[PROVIDED INFORMATION]:
· · · · · · ·

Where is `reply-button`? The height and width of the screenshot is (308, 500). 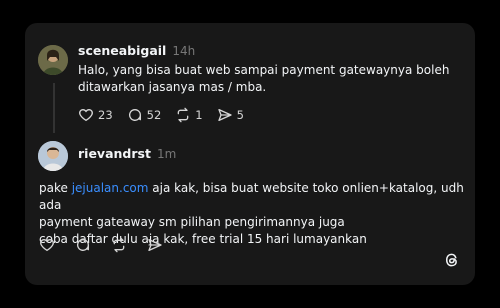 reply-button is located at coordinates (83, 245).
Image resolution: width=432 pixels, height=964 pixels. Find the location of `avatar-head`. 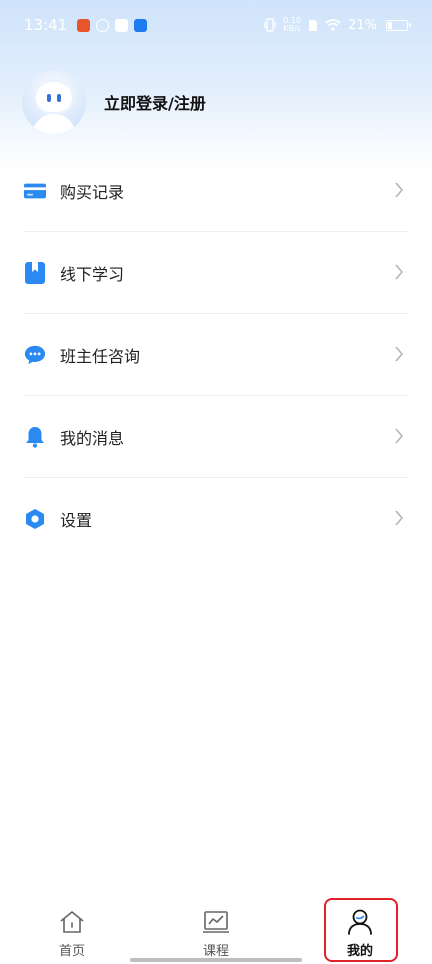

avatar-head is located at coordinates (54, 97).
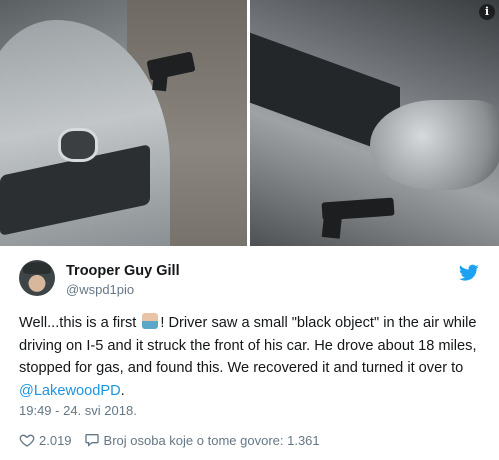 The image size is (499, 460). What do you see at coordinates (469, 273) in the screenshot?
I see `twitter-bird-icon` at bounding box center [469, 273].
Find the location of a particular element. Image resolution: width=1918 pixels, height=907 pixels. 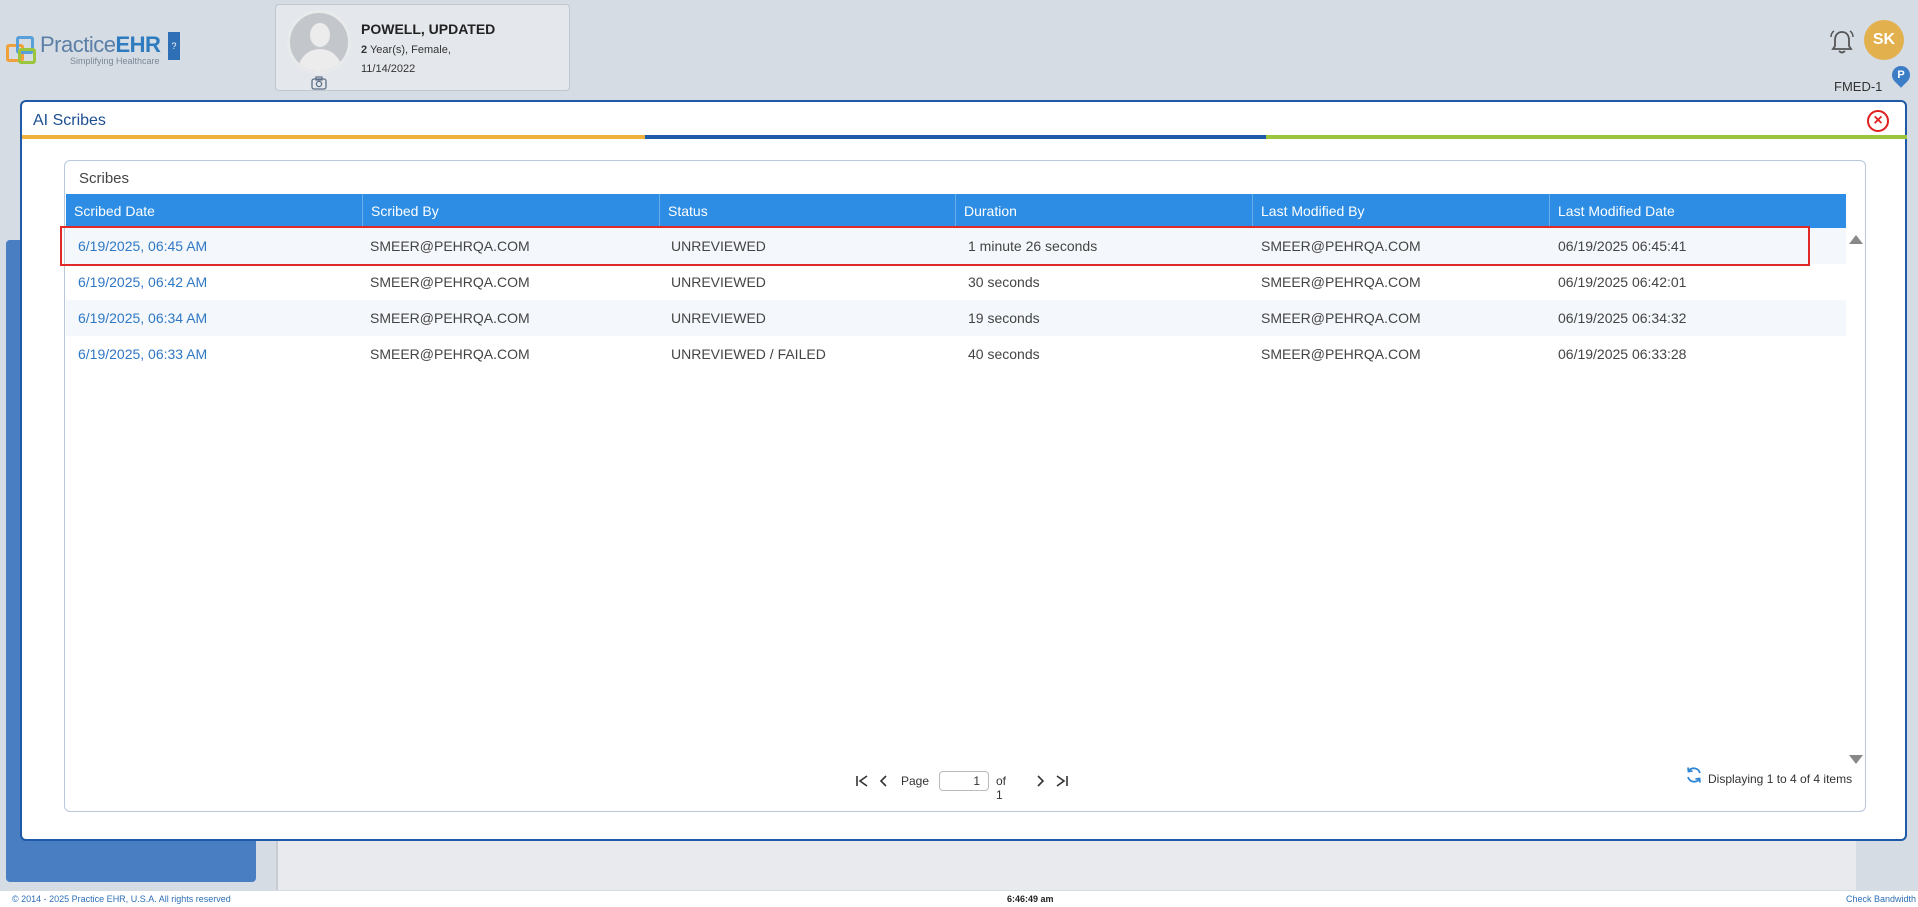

· · · · · · ·

[WHAT IS BEING ASKED]:
Copy word for word the stretch from the line that contains "Image resolution: width=432" through the end of the entries, and leave the pictures out.

[TASK RESPONSE]:
Image resolution: width=432 pixels, height=964 pixels. Find the location of `avatar-head`. 

avatar-head is located at coordinates (54, 97).
 The image size is (499, 460). What do you see at coordinates (469, 273) in the screenshot?
I see `twitter-bird-icon` at bounding box center [469, 273].
Find the location of a particular element. Image resolution: width=1918 pixels, height=907 pixels. 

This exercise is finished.